In terms of policies, it is common that there are few, if any, written coding policies in organizations, or coding policies may differ between specialties. Standardizing the coding process and policies across the healthcare organization is important. All formal and informal policies should be written, and guidelines provided for easy access by providers. Creating a comprehensive coding handbook as a quality improvement plan may be successful (Youmans & Youmans, 2019). Recent developments such as computer-assisted coding (CAC) are software that analyzes healthcare documents to determine appropriate medical codes, assisting the provider in entering them based on preset algorithms or identifying potential errors (LaPointe, n.d.). That is a means of how technology can be leveraged to increase accuracy and efficiency in coding.

Reference List

CMS. (2019).

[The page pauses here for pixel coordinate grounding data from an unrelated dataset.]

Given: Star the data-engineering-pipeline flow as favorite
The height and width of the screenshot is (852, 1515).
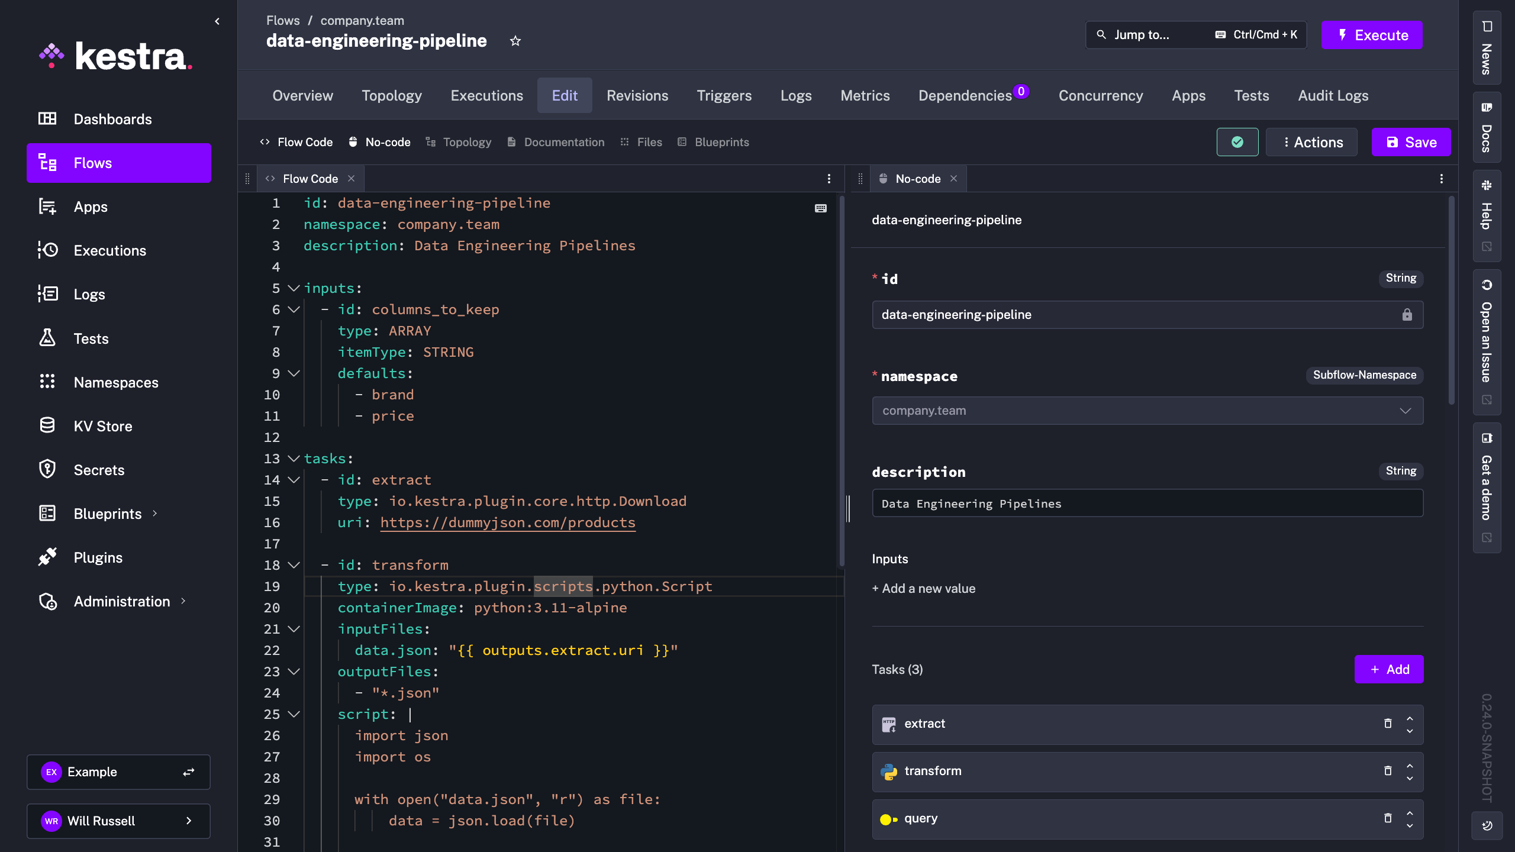Looking at the screenshot, I should pyautogui.click(x=515, y=41).
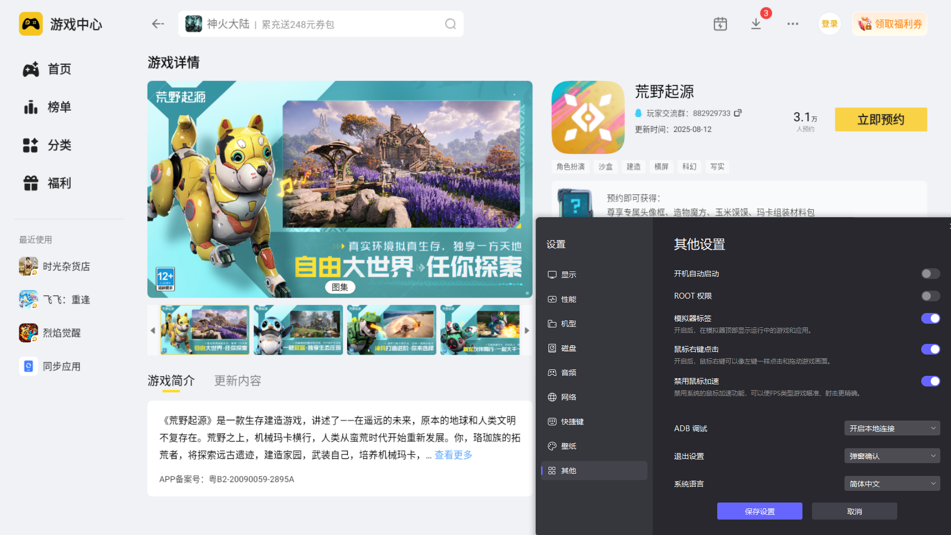Select the 性能 settings section

click(568, 299)
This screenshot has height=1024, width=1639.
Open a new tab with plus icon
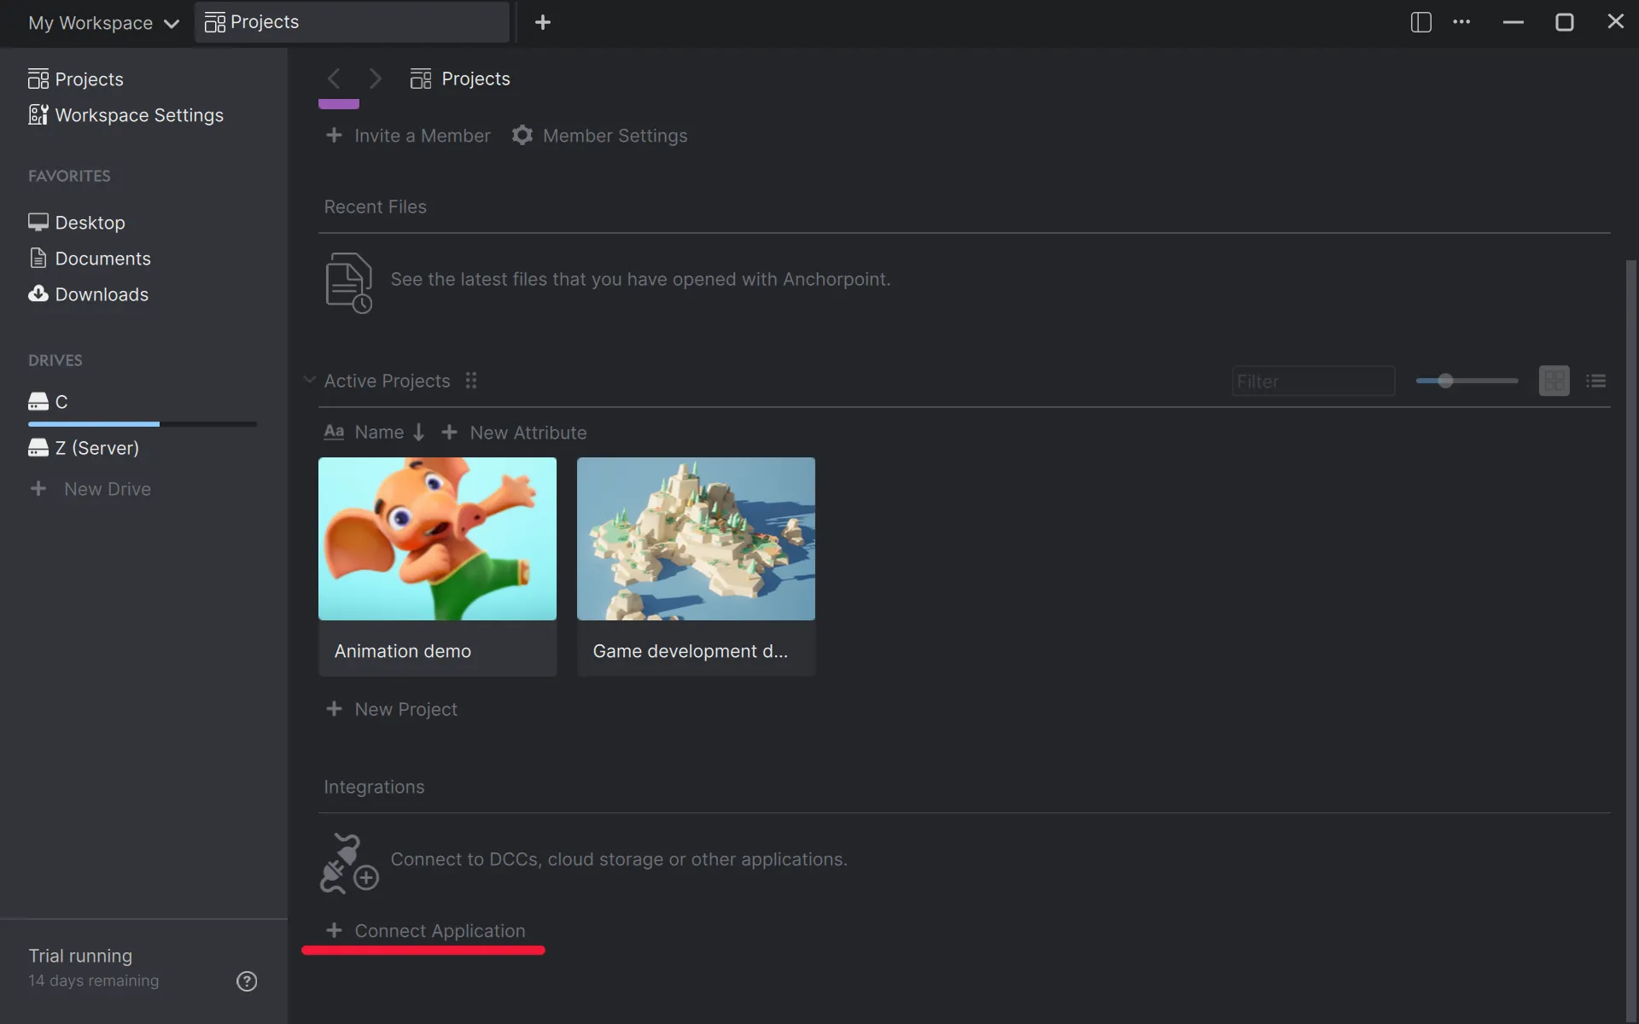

ICD-10-CM official guidelines for coding and reporting FY 2019. Web.

CMS. (2020). Statute and regulations. Web.

LaPointe, J. (n.d.). 3 ways to improve medical coding quality for accurate reimbursement. Web.

MB&CC. (n.d.). 2.01: learn more about medical coding. Web.

Medical Billing Benefits. (2017). Impact of medical billing and coding regulations on the healthcare industry. Web.

Nock, B. (2017). 5 most common medical billing and coding errors. Web.

O’Reilly, K.B. (2021). 8 medical coding mistakes that could cost you. Web.

Youmans, K., & Youmans, V. (2019). Coding quality improvement plan implementation for hospital-acquired physician groups. Web.